In the wake of last week’s earth-shattering election, solar advocates are trying to discern what a Donald Trump administration will mean for the industry — and the number of conflicting opinions suggest no one really knows.
Roth Capital Partners, a California-based investment firm heavily involved in the cleantech industry released its projections on the future — and they are not good.
“Although the Trump team has indicated to our sources that it has no plans to roll back the ITC extension, our checks suggest the ITC could very well be on the chopping block at some point,” Roth wrote in the “Cleantech & Industrial Growth” of its Roth Cleantech Banking Weekly e-newsletter. “The [Clean Power Plan] is effectively dead. All in, tens of gigawatts of solar demand are at risk.”
Roth also suggested that the solar industry is unlikely to have a significant role in energy strategy going forward, considering (as pv magazine reported last week) that Trump’s advisors are largely utility apologists and fossil-fuel shills.
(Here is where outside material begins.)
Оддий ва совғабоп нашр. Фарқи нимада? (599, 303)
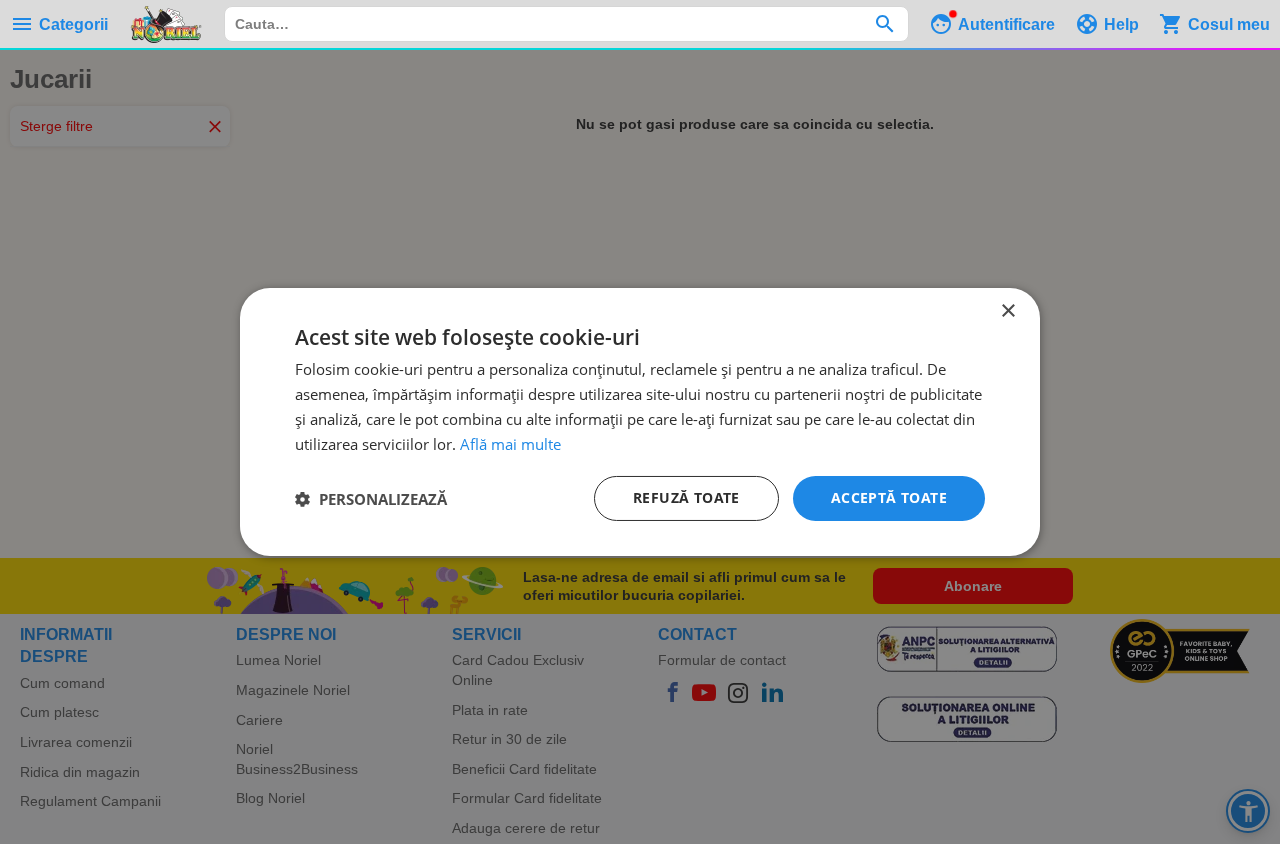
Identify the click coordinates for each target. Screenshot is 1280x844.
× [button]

MJ Shiao, GTM Research’s director of solar research, told pv magazine that no one knows what Trump’s solar policy will be and that whatever the outcome, it doesn’t affect GTM’s immediate outlook on the industry.
“None of this fundamentally changes GTM’s view on the U.S. market,” Shiao said. “Most of the near-term drivers will continue to be rooted in state-level policies, net metering reform and the market conditions overall, including conditions like national installer weakness and rapidly declining module/system prices, among others.”
Shiao highlighted the tariffs on Chinese modules and the Trans-Pacific Partnership (TPP) as issues to watch.
Though he is cautiously optimistic that any new tariffs on Chinese solar equipment (Trump has promised tariffs on imported Chinese goods) wouldn’t affect system prices, a rejection of the TPP could hinder removing existing tariffs.
Californians in particular are worried about the long-term effects Trump’s policies could have on its expansive cleantech industries. Ethan Elkind, director of the climate program at the UC Berkeley School of Law, told The Mercury News that the federal government could devastate California industries by limiting or eliminating tax credits that have helped build the state’s cleantech boom.
“California is the fifth largest economy in the world,” Elkind told the paper. “That’s quite a powerful entity to be committed to these climate goals. I don’t think all is lost, but this election is a big setback for climate policy.”
While Roth suggests Trump could eliminate the tax credits to fill the gap created if his goal of cutting corporate tax rates to 15 percent is enacted, alleged campaign insiders say it’s not something at the top of the president-elect’s agenda.
As comforting as such assurances may be to some, the fact that Trump may not get around to eliminating subsidies immediately seems cold comfort for a solar industry concerned after last week’s election results.
The fact that Republicans have majorities in both houses of Congress means fewer checks on any anti-solar legislation Trump wants enacted, as well as providing fertile ground from which anti-solar legislation can easily sprout.
In addition, a Trump appointment to the Supreme Court — likely to happen shortly after he takes office — will almost assuredly be a conservative who may take a dim view on environmental policy, which could mean pro-environmental lawsuits would be dead on arrival. Add to that Trump’s mystifying ignorance on how solar works and where the industry actually is in the space-time continuum, and solar advocates are justified in their concerns.
The Solar Energy Industries Association (SEIA) reiterated its belief that no matter who is in the White House, solar will prevail.
“We will be working with our friends on both sides of the aisle to make sure that this extension stays in place,” said Christopher Mansour, vice president of federal affairs for SEIA, told pv magazine last week.
“We have been in contact before the election with the Trump campaign and the Trump transition team to make sure that they are aware of the important benefits that solar has given to the economy in terms of jobs created, megawatts installed and billions of dollars invested,” he added.
Fortunately, state policies have always been the biggest drivers of solar industry expansion, and increasingly solar is being procured on its economic merits alone, including in states that do not have renewable energy mandates. In fact, state ballot issues Florida, Nevada and Washington last week highlighted state-level policy’s continued importance.